Leestekst.
Vragen over hoe het lichaam omgaat met chroom-6.

Wat doet het lichaam met chroom-6?

Opname

Chroom-6 kan worden opgenomen via de longen, via de darmen en via de huid. In de longen moeten ingeademde deeltjes klein genoeg zijn om de longblaasjes te bereiken, wil het chroom-6 in die deeltjes door de longen opgenomen kunnen worden. Grotere deeltjes worden uitgeademd of opgehoest en ingeslikt. Na inslikken kan het chroom-6 uit deze deeltjes via de darmen opgenomen worden.

Om door het lichaam opgenomen te kunnen worden, moeten de chroom-6-verbindingen eerst oplossen in het longvocht, maagsap of zweet op de huid. Chroom-6 kan dan in de vorm van chromaat het celmembraan passeren via anionkanalen die eigenlijk voor het gelijkende fosfaat en sulfaat bedoeld zijn. Chroom-3-verbindingen kunnen dit niet en worden daarom minder goed door het lichaam opgenomen.

Vastgelegde gegevens.
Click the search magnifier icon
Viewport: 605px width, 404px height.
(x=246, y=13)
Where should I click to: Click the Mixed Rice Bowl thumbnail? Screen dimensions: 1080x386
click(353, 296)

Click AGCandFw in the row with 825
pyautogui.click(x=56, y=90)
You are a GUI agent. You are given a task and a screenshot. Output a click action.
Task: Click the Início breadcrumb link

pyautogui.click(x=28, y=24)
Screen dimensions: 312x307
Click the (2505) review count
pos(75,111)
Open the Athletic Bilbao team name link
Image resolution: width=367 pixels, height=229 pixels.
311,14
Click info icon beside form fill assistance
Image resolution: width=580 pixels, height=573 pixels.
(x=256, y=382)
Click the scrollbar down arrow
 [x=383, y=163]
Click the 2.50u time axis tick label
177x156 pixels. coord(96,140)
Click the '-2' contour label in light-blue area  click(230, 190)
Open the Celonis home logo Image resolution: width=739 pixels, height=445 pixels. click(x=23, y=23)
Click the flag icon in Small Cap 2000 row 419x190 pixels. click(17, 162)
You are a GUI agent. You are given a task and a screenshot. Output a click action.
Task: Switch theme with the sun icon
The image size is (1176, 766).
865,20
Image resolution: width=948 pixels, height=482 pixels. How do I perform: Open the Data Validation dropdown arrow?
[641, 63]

---

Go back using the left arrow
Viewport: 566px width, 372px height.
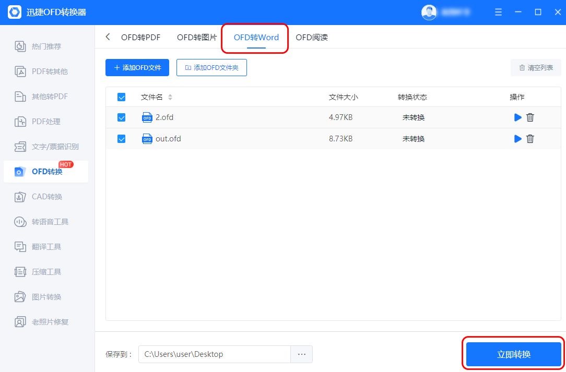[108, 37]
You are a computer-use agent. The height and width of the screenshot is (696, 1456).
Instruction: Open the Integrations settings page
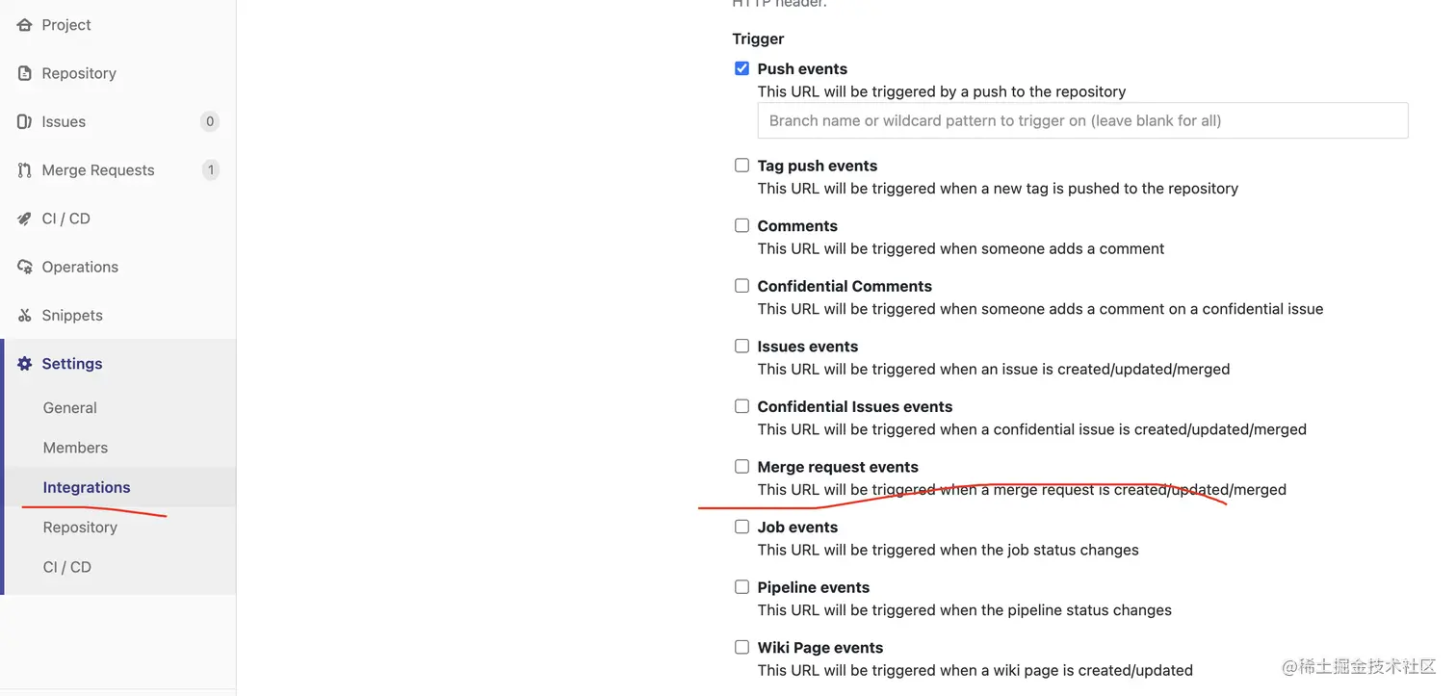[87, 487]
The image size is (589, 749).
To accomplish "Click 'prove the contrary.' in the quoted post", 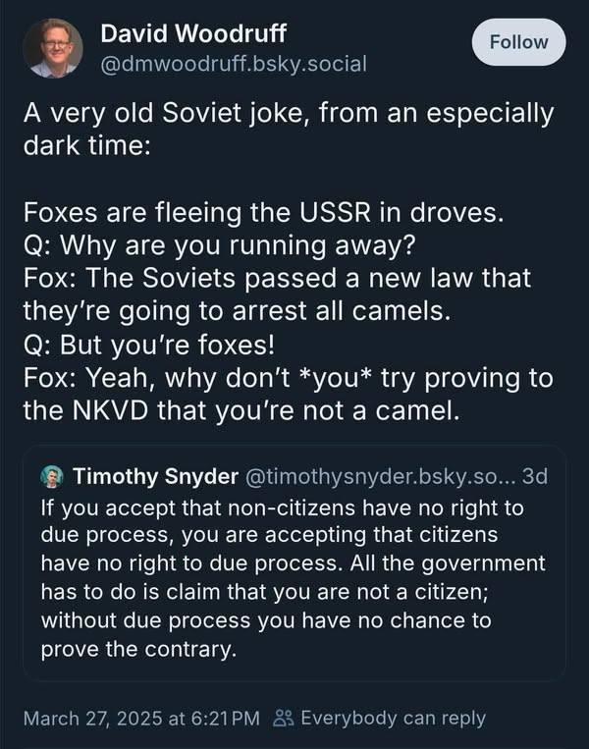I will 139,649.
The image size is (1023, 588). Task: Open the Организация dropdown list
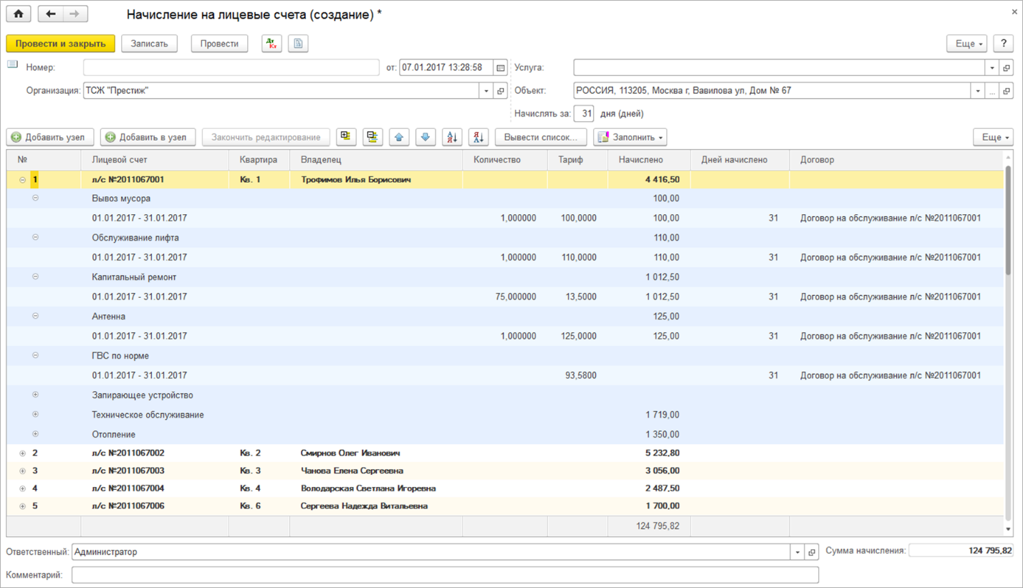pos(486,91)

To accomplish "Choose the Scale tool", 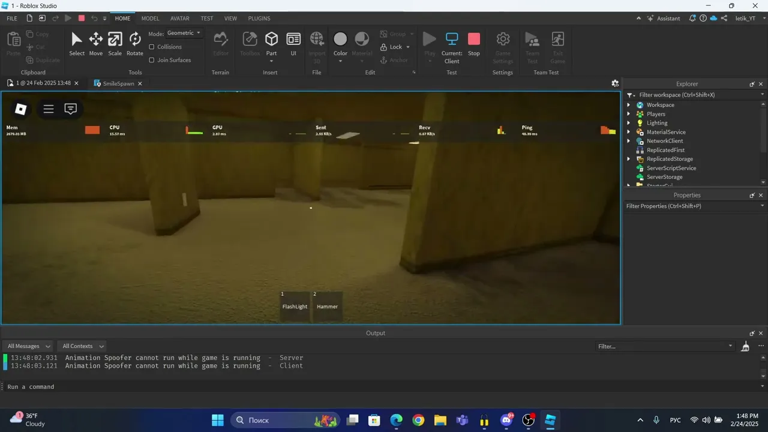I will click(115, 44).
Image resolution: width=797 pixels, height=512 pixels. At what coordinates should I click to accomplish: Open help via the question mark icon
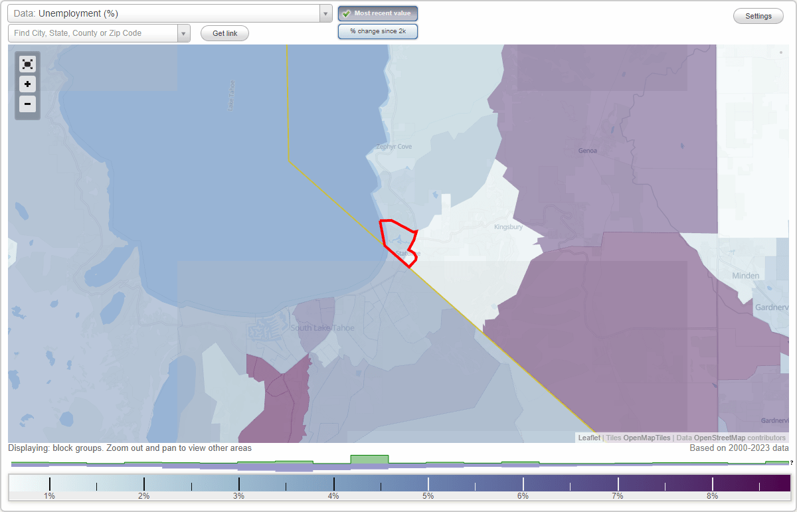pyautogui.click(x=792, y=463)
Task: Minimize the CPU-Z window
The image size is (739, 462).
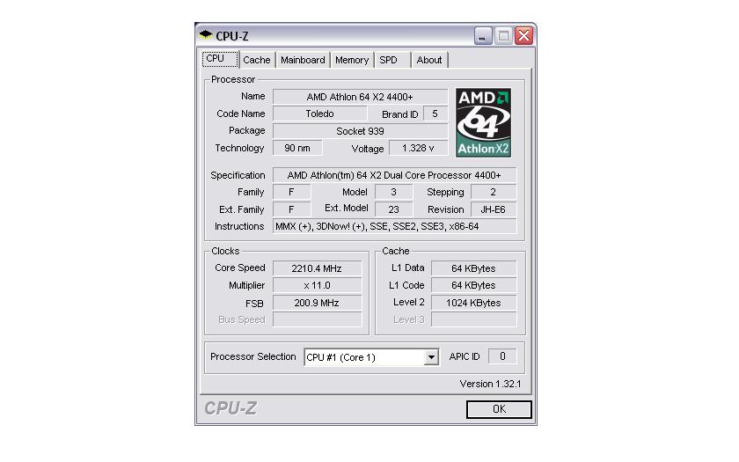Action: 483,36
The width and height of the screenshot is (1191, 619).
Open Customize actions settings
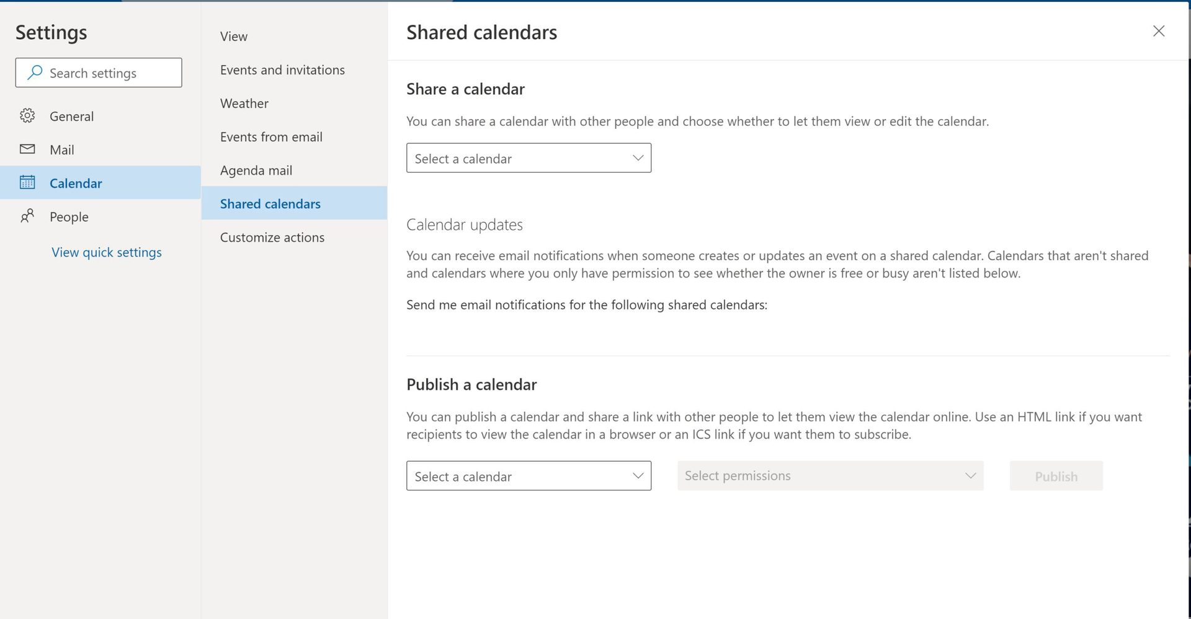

Opdrachtonderdelen.
A) Beantwoord de volgende vragen over de tekst over chroom-6:
(i) Langs welke drie wegen kan het lichaam chroom-6 opnemen?
(ii) Wat gebeurt er met grotere ingeademde deeltjes?
(iii) Via welke kanalen passeert chroom-6 in de vorm van chromaat het celmembraan?
B) Schrijf een vervolg op de tekst over chroom-6 dat aansluit op de laatste zin.
De regels doen hier niet ter zake.

Verwachte antwoorden.
A)
(i) Via de longen, via de darmen en via de huid.
(ii) Ze worden uitgeademd of opgehoest en ingeslikt.
(iii) Via anionkanalen die eigenlijk bedoeld zijn voor fosfaat en sulfaat.

B)
Verdeling

In het lichaam kan chroom-6 zich wijd verspreiden naar verschillende cellen en weefsels van het lichaam (bijvoorbeeld de rode bloedcellen), waarin het gereduceerd wordt tot chroom-3 en in die vorm vervolgens de cellen niet snel meer kan verlaten. Op deze wijze kan het chroom-6 waaraan iemand is blootgesteld, aanwezig blijven in het lichaam als chroom-3 en in die vorm stapelen. In de weefsels verder weg van de plek van binnenkomst in het lichaam is de stapeling het laagst.

Omzetting

Chroom-6 wordt in het longslijmvlies, in de maag, in de huid en verder in het lichaam, snel gereduceerd tot chroom-3 door voornamelijk vitamine C en glutathion. Dit beperkt het deel van de ingeademde, ingeslikte, of op de huid gekomen hoeveelheid chroom-6 dat opgenomen wordt in het lichaam en verder verspreid wordt in het lichaam. Als de omzetting echter plaatsvindt binnen een cel, kunnen de daarbij vrijkomende vormen van chroom en zuurstofradicalen schade aan de cel veroorzaken en op die manier uiteindelijk mogelijk leiden tot gezondheidsproblemen. Het is niet te zeggen hoe snel de omzetting van chroom-6 tot chroom-3 in het lichaam exact plaatsvindt.

Uitscheiding

Chroom-6 dat in de maag of darm al is omgezet in chroom-3, wordt met de ontlasting uitgescheiden. Verder kan het chroom-6 terechtkomen in zweet, moedermelk, haren en nagels, waar het uiteindelijk als chroom-3 aanwezig blijft.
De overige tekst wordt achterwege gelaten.